## TASK GOAL
The required result is a copy of each line below in which "Answer" appears.

## INPUT DATA
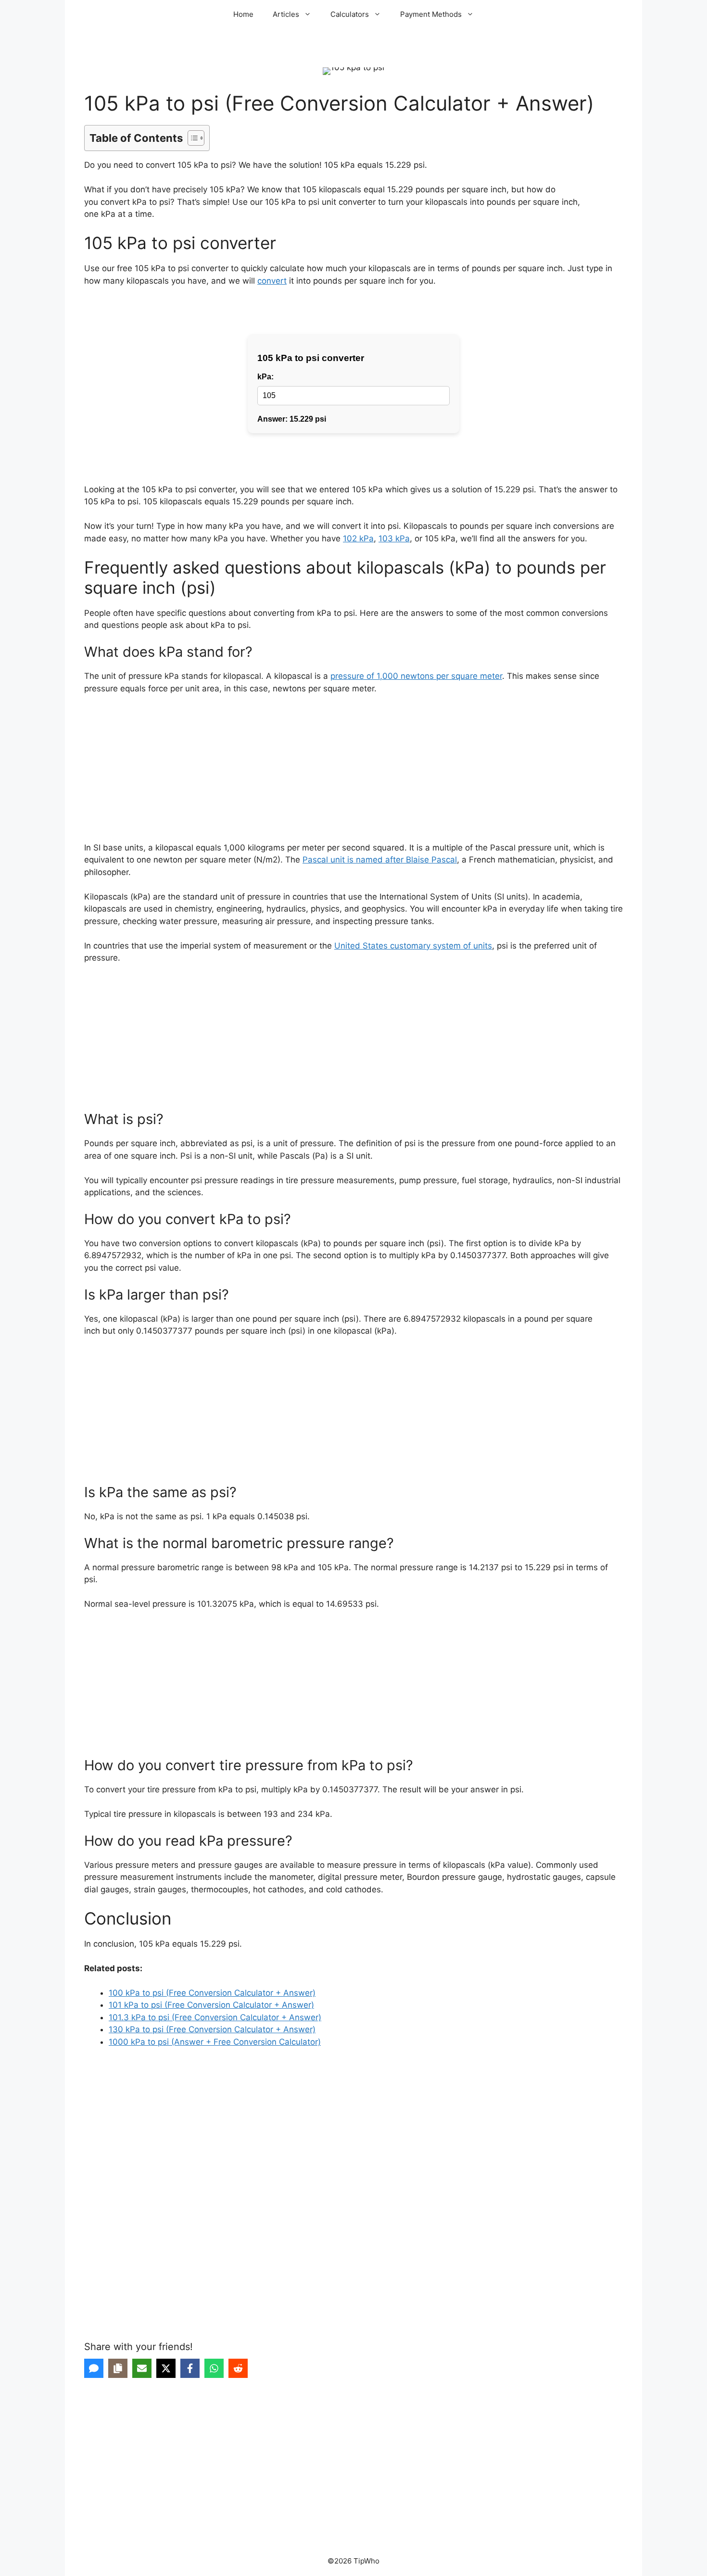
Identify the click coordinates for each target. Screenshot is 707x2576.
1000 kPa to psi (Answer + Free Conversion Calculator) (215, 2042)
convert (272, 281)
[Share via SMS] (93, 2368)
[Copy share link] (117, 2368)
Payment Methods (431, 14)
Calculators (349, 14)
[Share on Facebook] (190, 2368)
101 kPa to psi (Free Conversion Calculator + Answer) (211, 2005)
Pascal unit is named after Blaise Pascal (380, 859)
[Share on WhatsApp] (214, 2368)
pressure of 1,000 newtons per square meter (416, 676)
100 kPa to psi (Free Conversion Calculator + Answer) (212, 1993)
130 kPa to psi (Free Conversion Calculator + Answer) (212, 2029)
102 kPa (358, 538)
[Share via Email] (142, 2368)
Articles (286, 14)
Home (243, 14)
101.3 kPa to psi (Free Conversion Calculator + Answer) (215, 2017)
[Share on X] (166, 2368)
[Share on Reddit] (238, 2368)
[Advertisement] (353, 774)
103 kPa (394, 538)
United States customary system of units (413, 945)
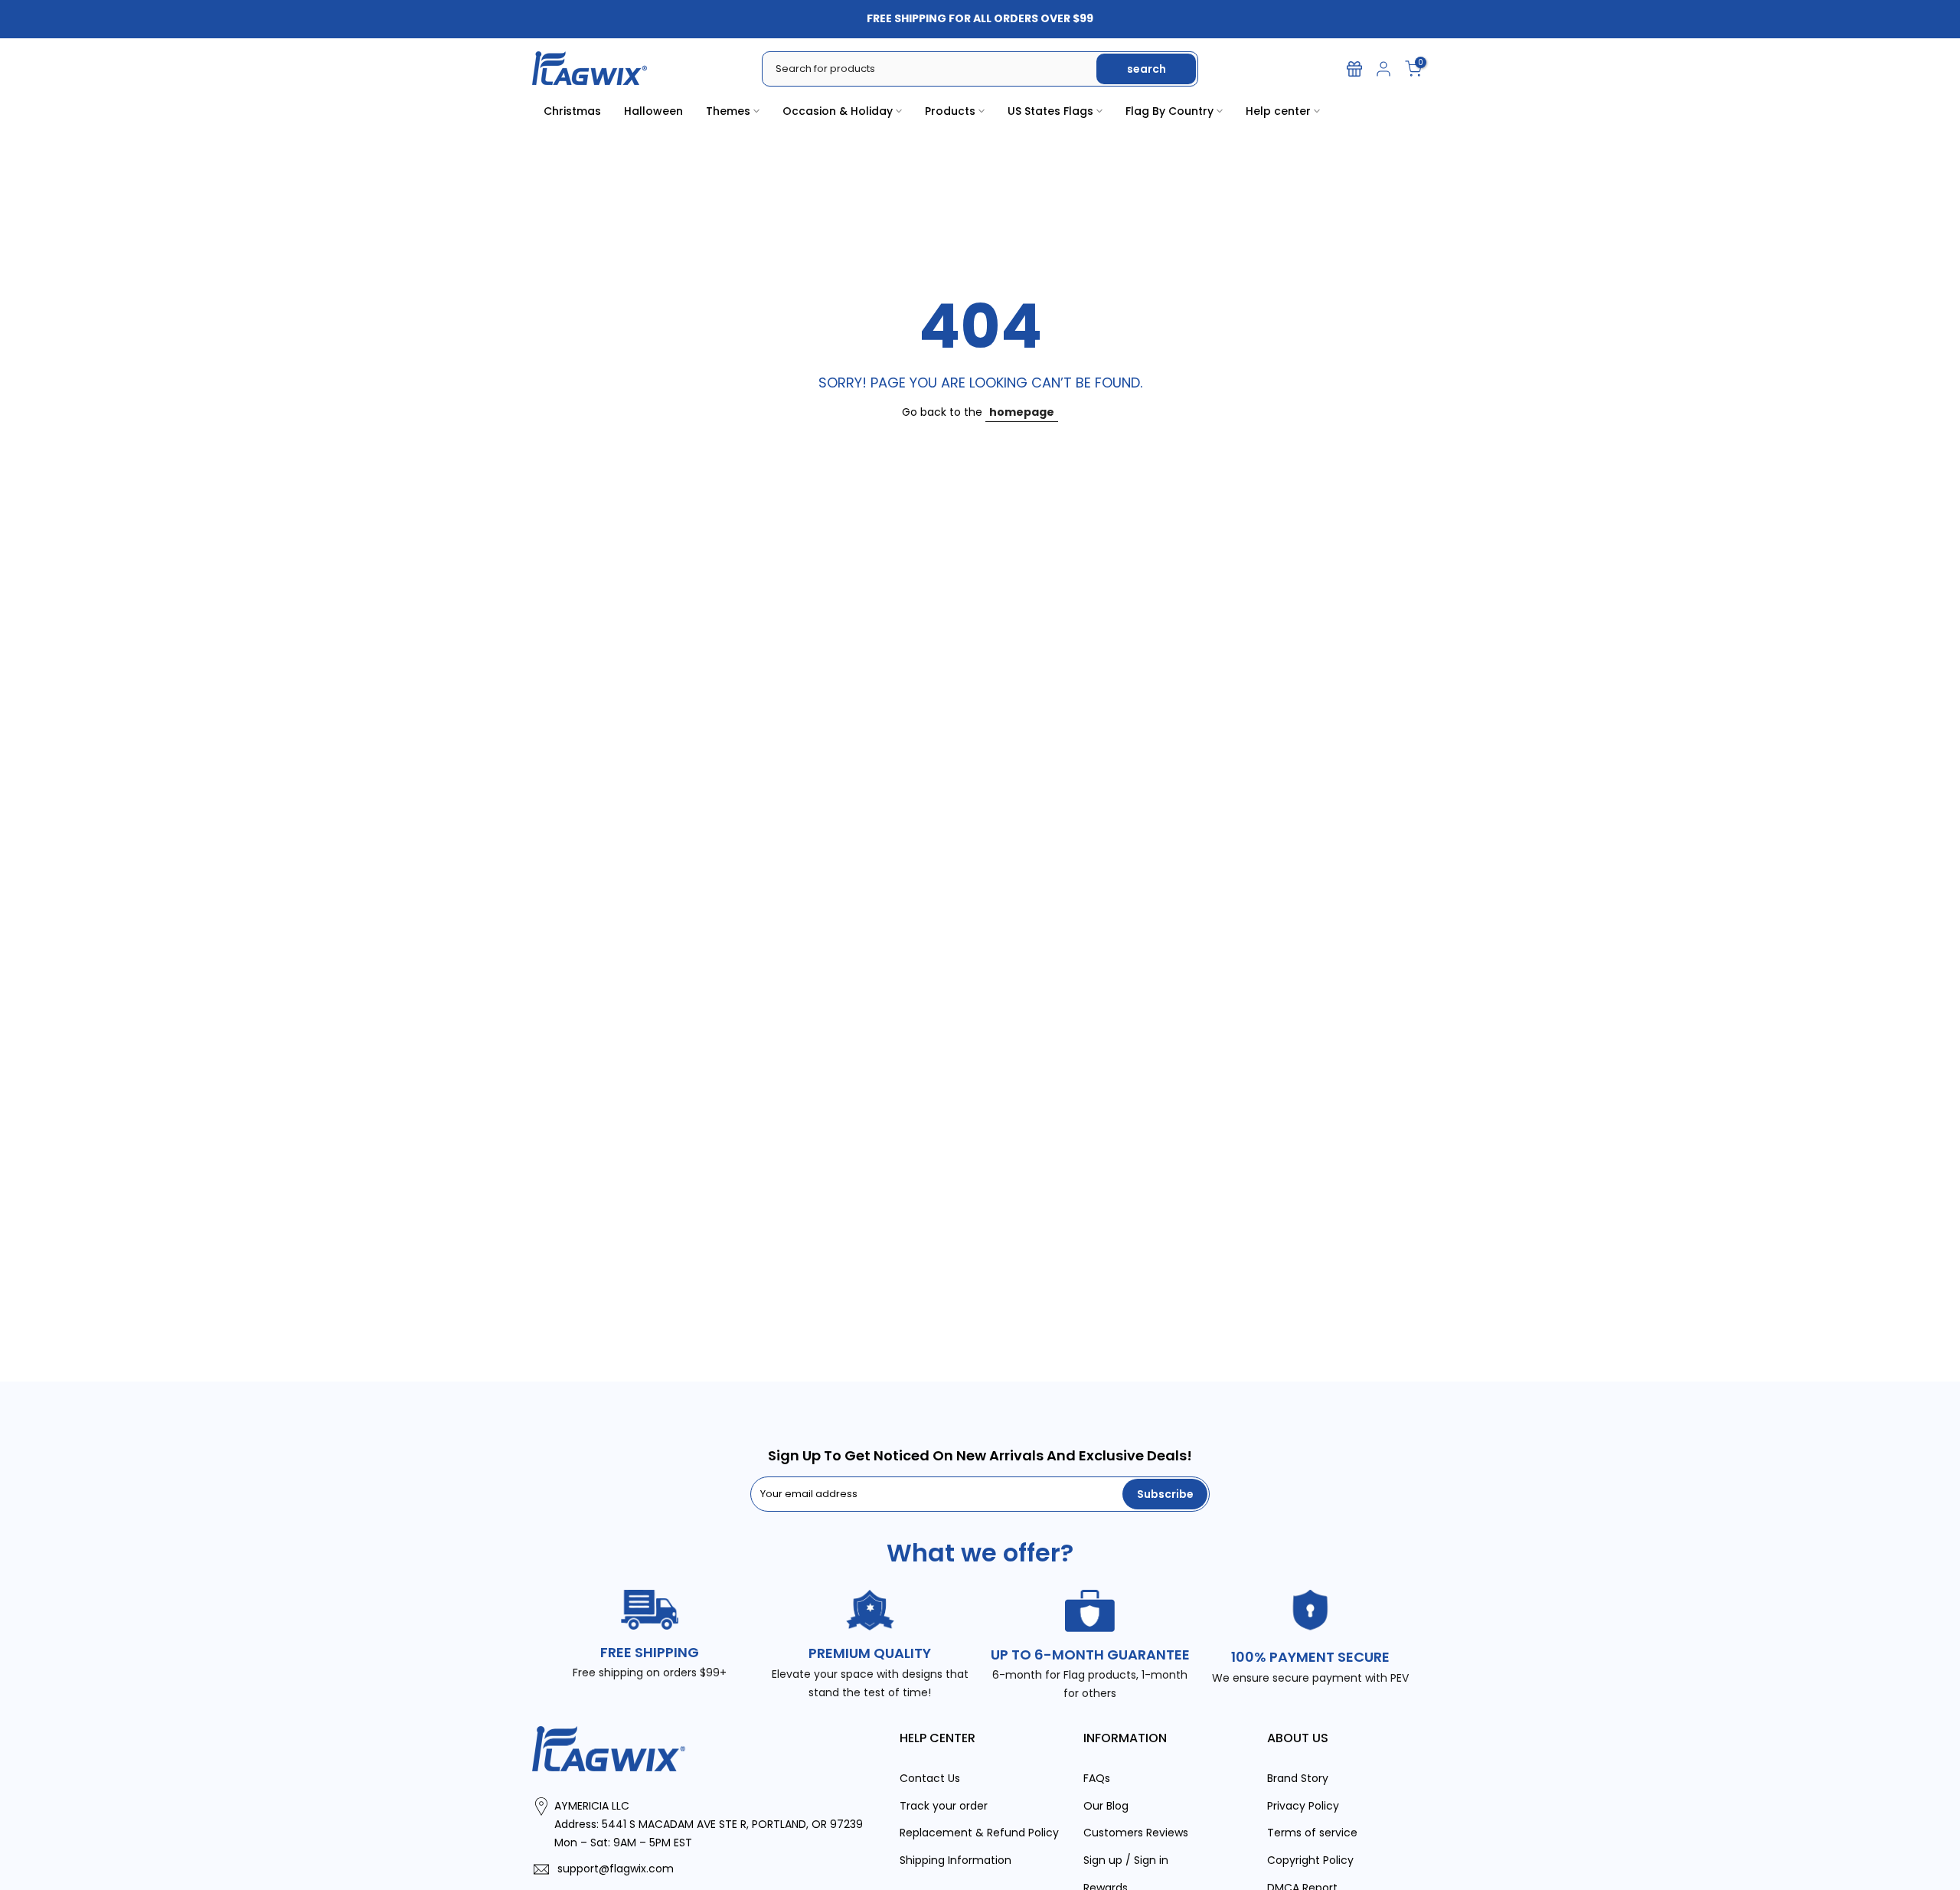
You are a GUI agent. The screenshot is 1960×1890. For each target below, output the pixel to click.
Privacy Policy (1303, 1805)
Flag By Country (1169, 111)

...

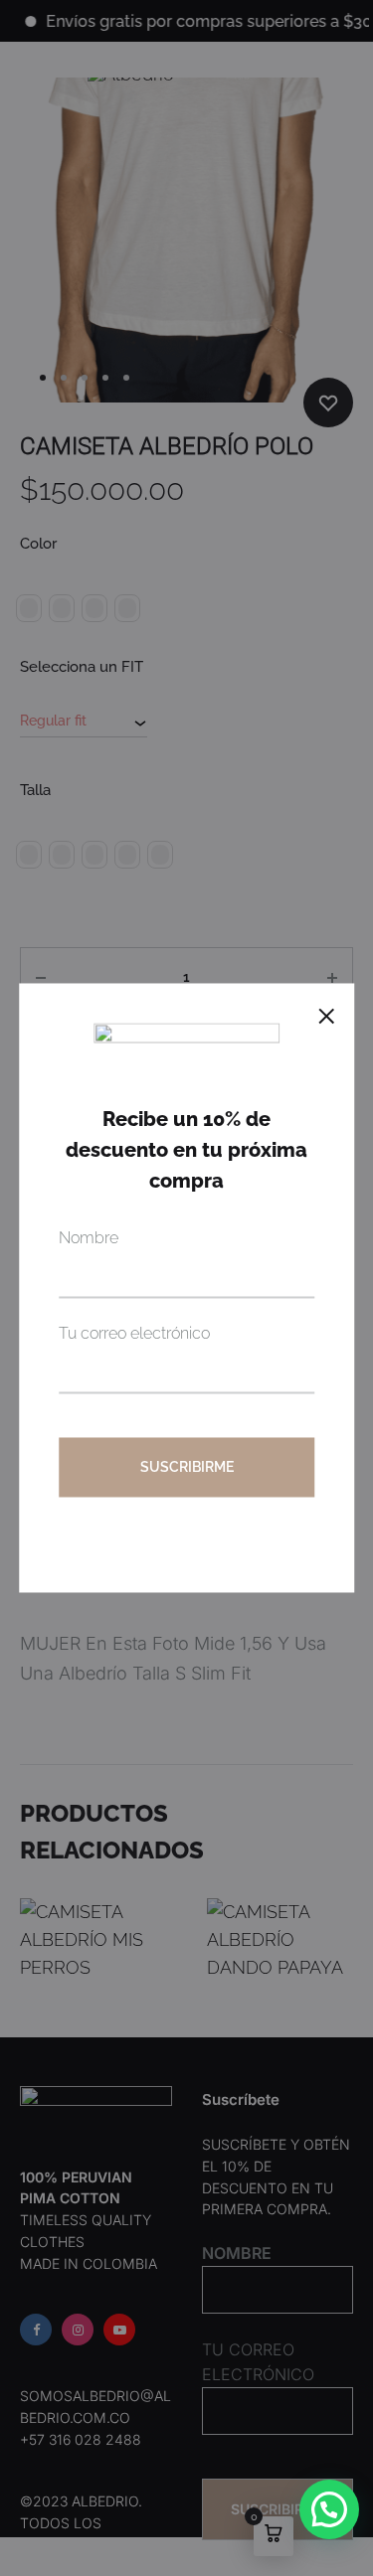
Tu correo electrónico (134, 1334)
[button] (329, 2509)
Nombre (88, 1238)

## SOLUTION FOR THIS EXERCISE
1000 kPa to psi (Answer + Free Conversion Calculator) (215, 2042)
101 kPa to psi (Free Conversion Calculator + Answer) (211, 2005)
100 kPa to psi (Free Conversion Calculator + Answer) (212, 1993)
130 kPa to psi (Free Conversion Calculator + Answer) (212, 2029)
101.3 kPa to psi (Free Conversion Calculator + Answer) (215, 2017)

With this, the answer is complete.